Se per la formazione universitaria la semplificazione telematica può essere limitante perché priva lo studente degli aspetti di ricerca, laboratorio e confronto scientifico, la Fad nulla toglie alla formazione professionale. “Il nostro è un metodo complesso ed elaborato in tutte le sfaccettature”, continua Galimberti. “Ci sono esercizi a distanza e una parte pratica che è necessaria. Per esempio, per i nostri corsi di punta, quello di cucina professionale e quello per addestratore cinofilo. In entrambi i casi abbiamo accordi rispettivamente con la rete nazionale degli istituti alberghieri e con l’associazione degli addestratori per fare lezioni pratiche nei fine settimana”. Dei 30mila allievi che Cef ha formato in dieci anni, circa il 60% si è inserito nel mondo del lavoro. “Quando dico che stiamo creando il mercato lo dico con il supporto di dati certi”, sostiene il manager. “Nel 2007 abbiamo lanciato la nostra prima formazione, per segretarie di studio medico, e la professione non esisteva. Su Google Trend le ricerche con quella locuzione danno zero risultati fino al 2007, mentre dopo il numero inizia a crescere. Oggi i corsi per segretaria di studio medico sono decine”.

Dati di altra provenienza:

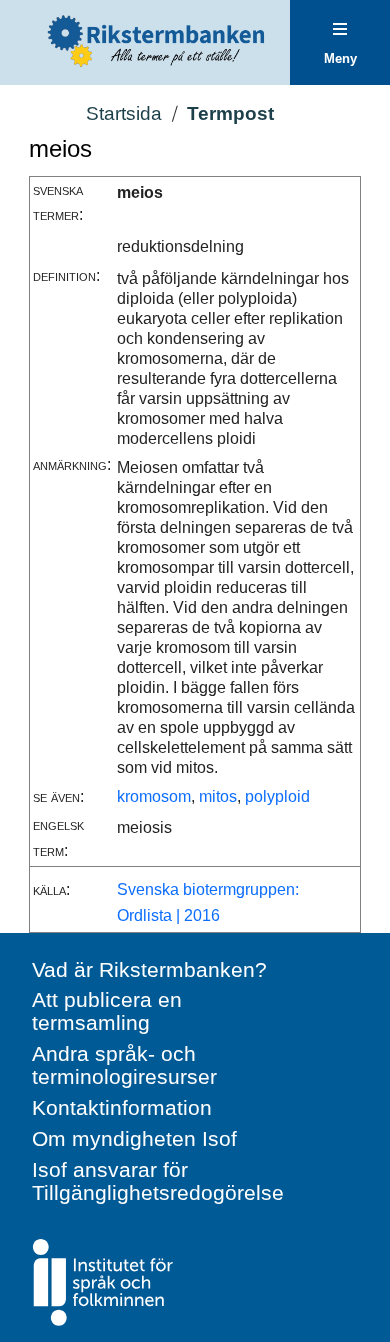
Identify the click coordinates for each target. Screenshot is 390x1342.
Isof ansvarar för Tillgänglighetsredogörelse (158, 1181)
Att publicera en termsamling (107, 1011)
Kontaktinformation (122, 1107)
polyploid (277, 796)
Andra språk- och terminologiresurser (124, 1065)
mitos (218, 796)
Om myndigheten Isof (134, 1138)
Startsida (124, 113)
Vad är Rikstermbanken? (149, 969)
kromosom (154, 796)
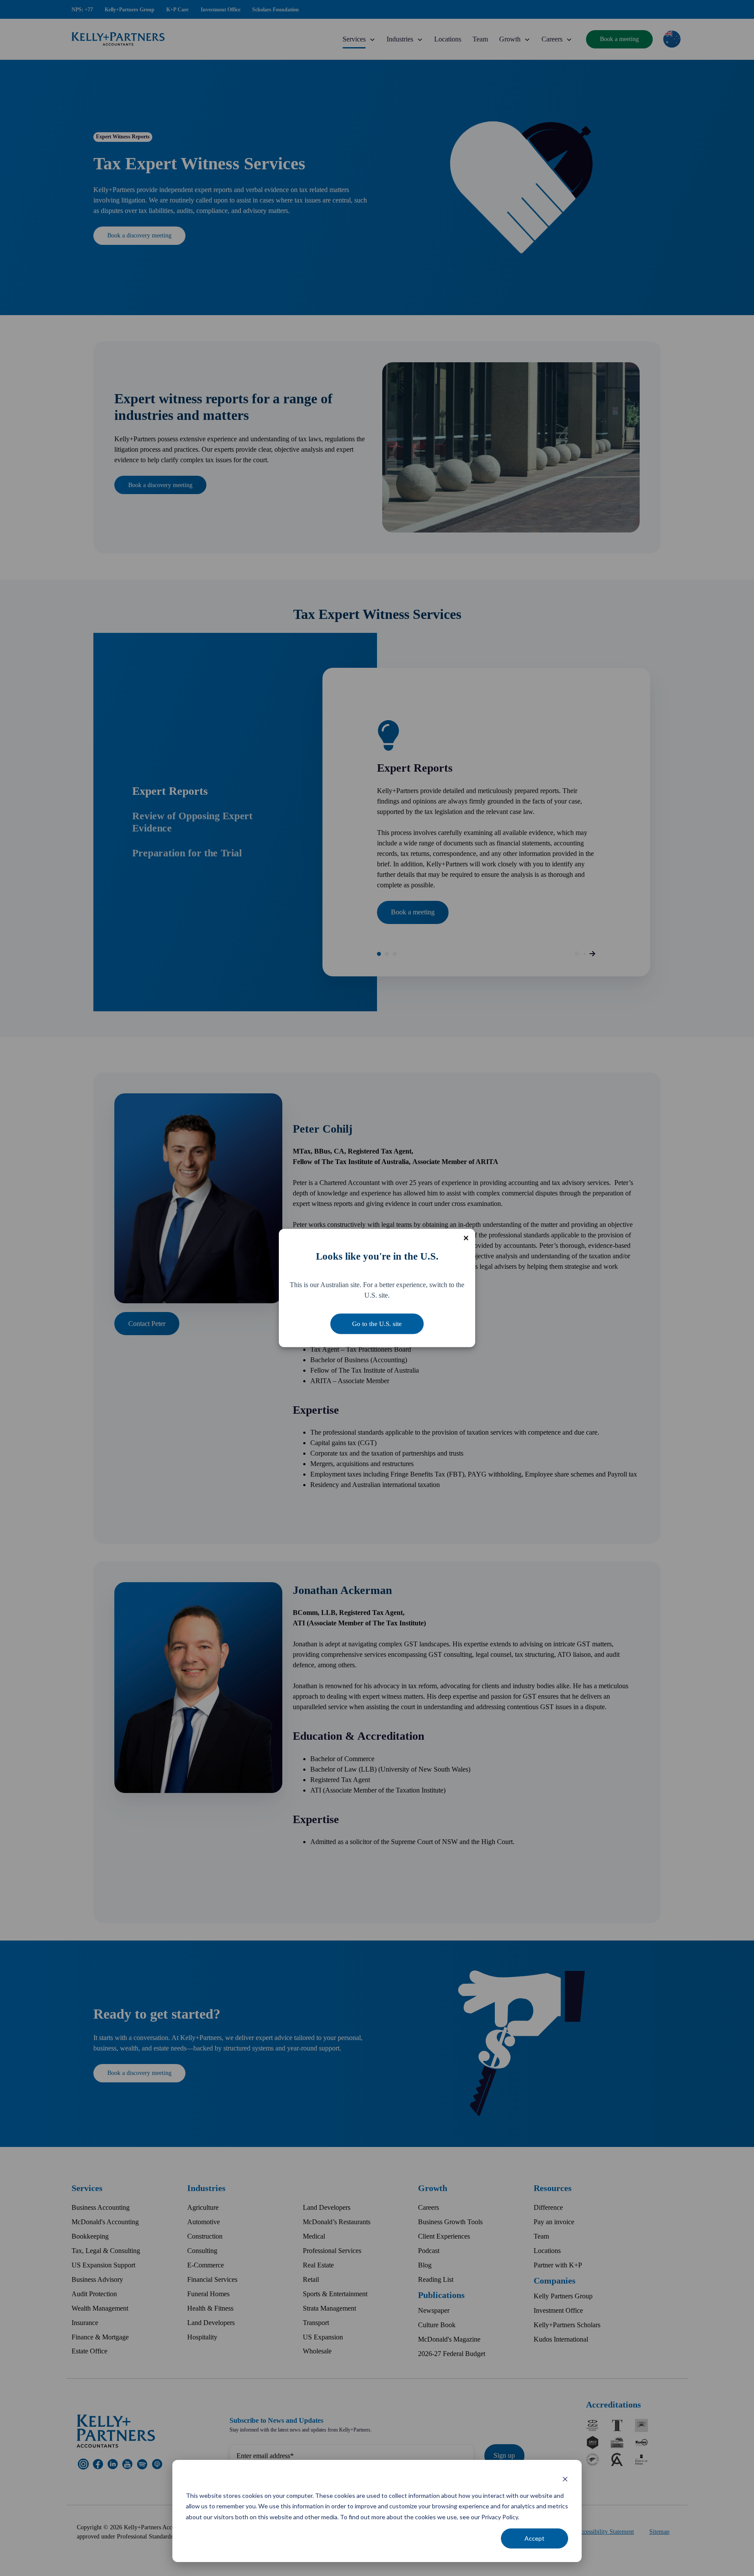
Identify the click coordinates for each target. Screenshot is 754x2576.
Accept (534, 2538)
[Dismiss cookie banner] (565, 2478)
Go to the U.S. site (377, 1323)
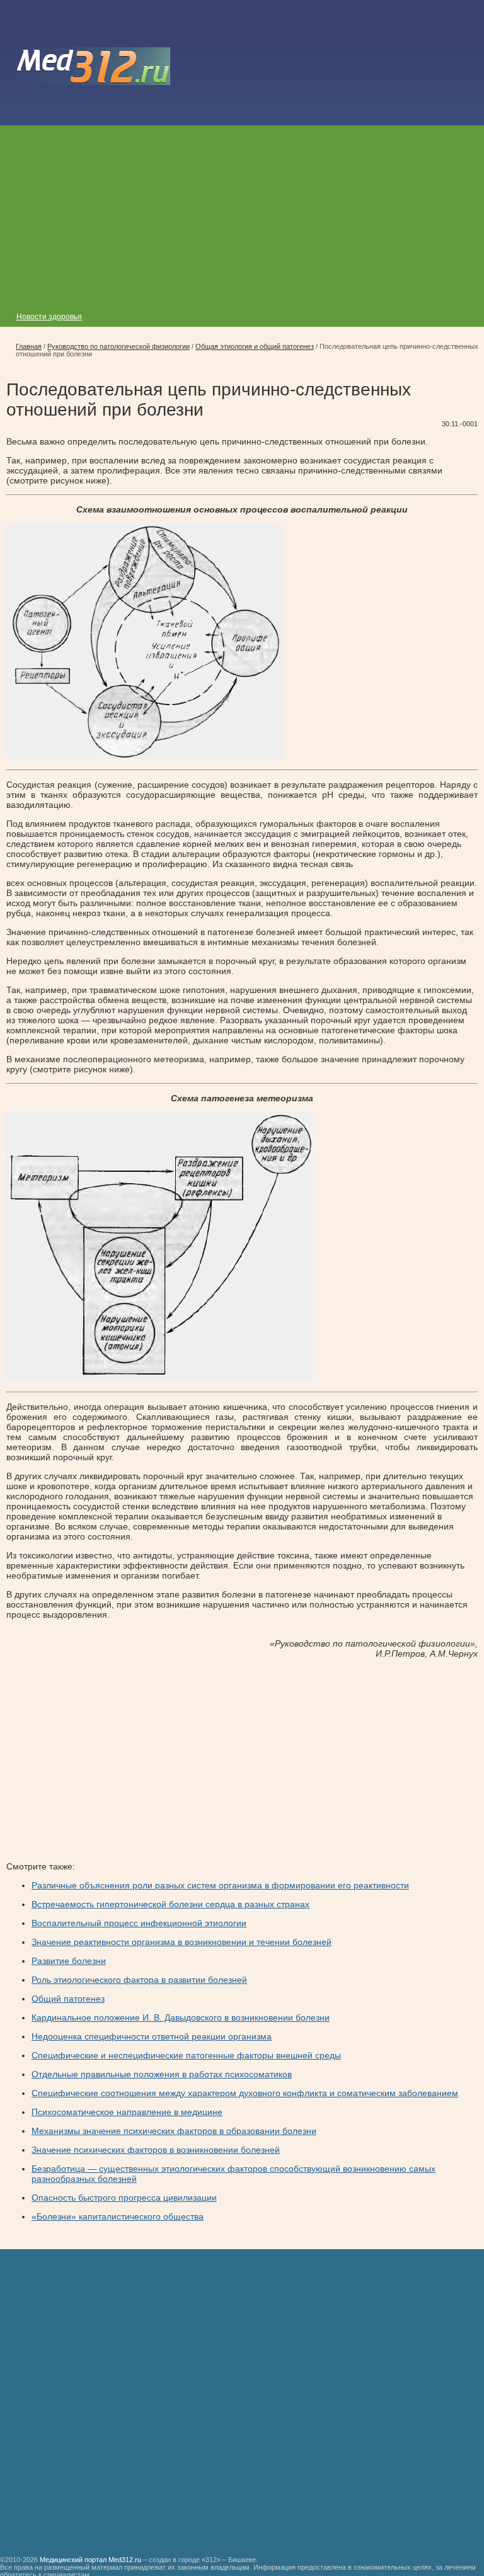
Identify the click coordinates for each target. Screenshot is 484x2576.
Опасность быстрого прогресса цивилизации (124, 2198)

Il mercato della formazione professionale è enorme ma limitato nelle sue logiche: “Uno dei nostri progetti è lanciare un corso per estetista con un blend tra formazione telematica e in presenza: per farlo dobbiamo cambiare le regole del gioco. Ci sono situazioni surreali: prendiamo un altro caso, quello dell’operatore socio sanitario per cui esiste un titolo al quale si ha accesso esclusivamente con un corso in presenza di almeno 600 ore di aula”, obietta Galimberti. “Eppure la Ue ha sancito che le competenze debbano essere giudicate puntualmente e non in base al percorso. Voglio dire: se studio da autodidatta, ma a un esame obiettivo ho le stesse competenze di un Oss che ha seguito 600 ore di corso, avrei diritto al titolo”. Che ci sia un’azione di lobbying è evidente, visto il vantaggio che la diffusione della Fad porterebbe in Italia in termini di capillarità e accessibilità con un rilevante taglio di costi reso possibile dalla tecnologia che elimina l’aula. “Il nostro obiettivo è riuscire ad avere una legittimazione istituzionale per i nostri corsi. Stiamo conducendo uno studio a livello europeo che vorremmo utilizzare come strumento di pressione positivo per cambiare in Italia. E poi, una volta consolidato il business domestico, potremmo esportare il nostro modello all’estero. In particolare il corso di cucina professionale italiana CheFuoriclasse che potrebbe permetterci di formare persone in Regno Unito, Giappone, Russia. A un costo competitivo: i corsi similari sul mercato arrivano anche a 11mila euro, il nostro varia dai 2200 ai 3mila”, conclude il manager.